2.4 Structure of the LAAM based macrocycle

We attempted re-crystallization of the final product under many different solvent conditions to obtain crystals necessary for X-ray analysis, but those attempts were not successful. To provide a representative three-dimensional structure that may be compared to a known RGD peptide, we predicted the solution conformation through modeling. From the modeling calculations, we identified 25 low energy configurations for structure 1a based on the mixed torsional/low-mode conformational search in MacroModel,²⁰ The relative energy of the resulting conformations ranged from −909.222 to −894.146 kJ/mol, a difference of 15.076 kJ/mol (3.603 kcal/mol). Clustering based on the ring torsions led to nine clusters, three of which contained >2 members (clusters 1, 3, and 7; see supporting information). It is interesting to note that the lowest energy lead structures from each of those clusters also had the lowest overall energies.

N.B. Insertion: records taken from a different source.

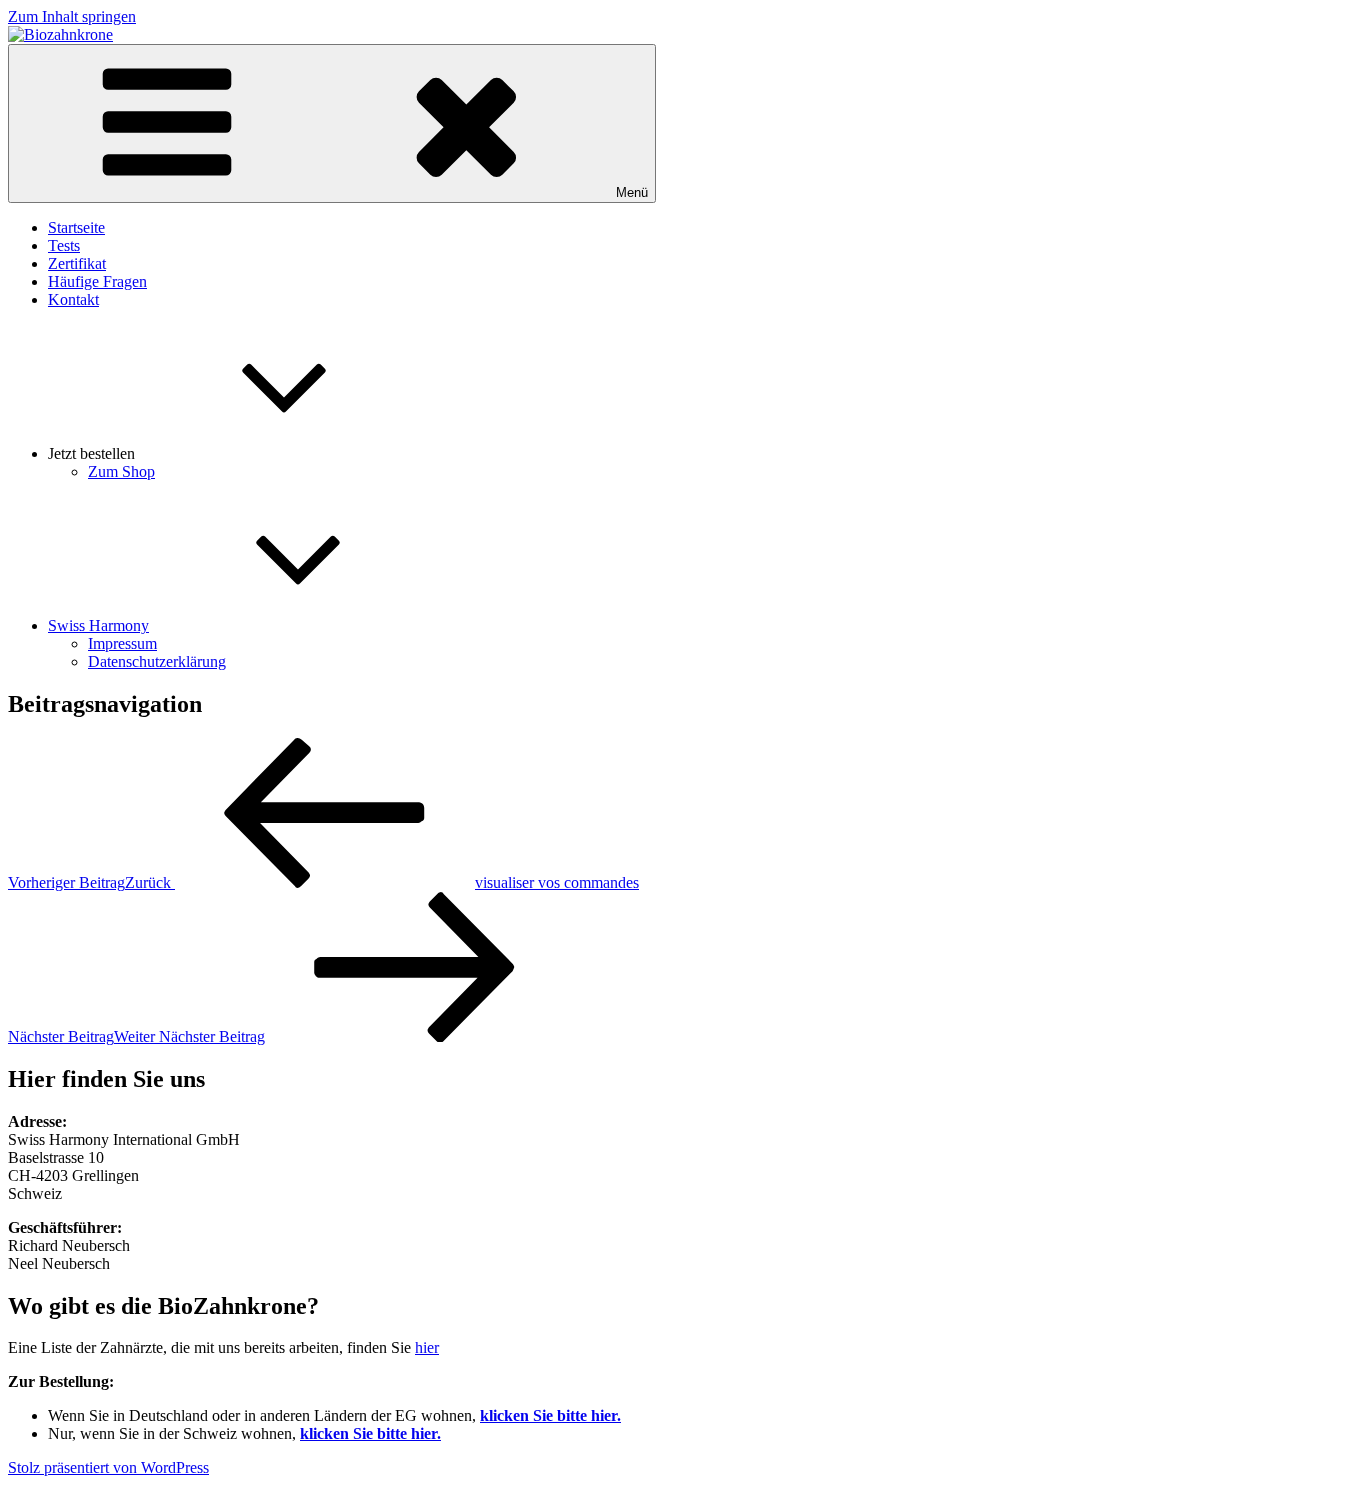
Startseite (76, 227)
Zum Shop (121, 471)
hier (427, 1347)
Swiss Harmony (98, 625)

The lead structures from each of these clusters were then superimposed onto the prototypical RGD peptide bound to α_vβ₃ in structure 1L5G.21 The RMSD was 1.3780, 1.2818, and 0.8819 for clusters 1, 3, and 7 respectively. Based on this alignment, we believe that cluster 7 would be most representative of a bound configuration of macrocycle 1a, if it were to interact favorably with α_vβ₃ (Figure 2). The lead energy structure from this cluster is 2nd lowest in energy and only differs from lowest by 0.31 kJ/mol.

Figure 2.

Alignment of lowest energy structure from cluster 7 (blue purple) with RGD peptide bound to α_vβ₃ (by-atom color)

3. Conclusion

In conclusion, we have provided a synthesis for constructing novel type of subunits that may be easily combined with natural amino acids to build unique macrocycles. We have named these subunits as Linked Amino Acid Mimetics (LAAMs) to signify their ability to link together and mimic amino acids. We have synthesized one example of each LAAM type and utilized those in the construction of a novel macrocycle containing the RGD sequence. The synthesis provided lends itself to diverse set of LAAMs that may further combined into a macrocycle library for general screening or other uses such as development of protein-protein inhibitors. We are currently exploring the synthesis of additional LAAM subunits and will report on the construction of other macrocycles in a later publication.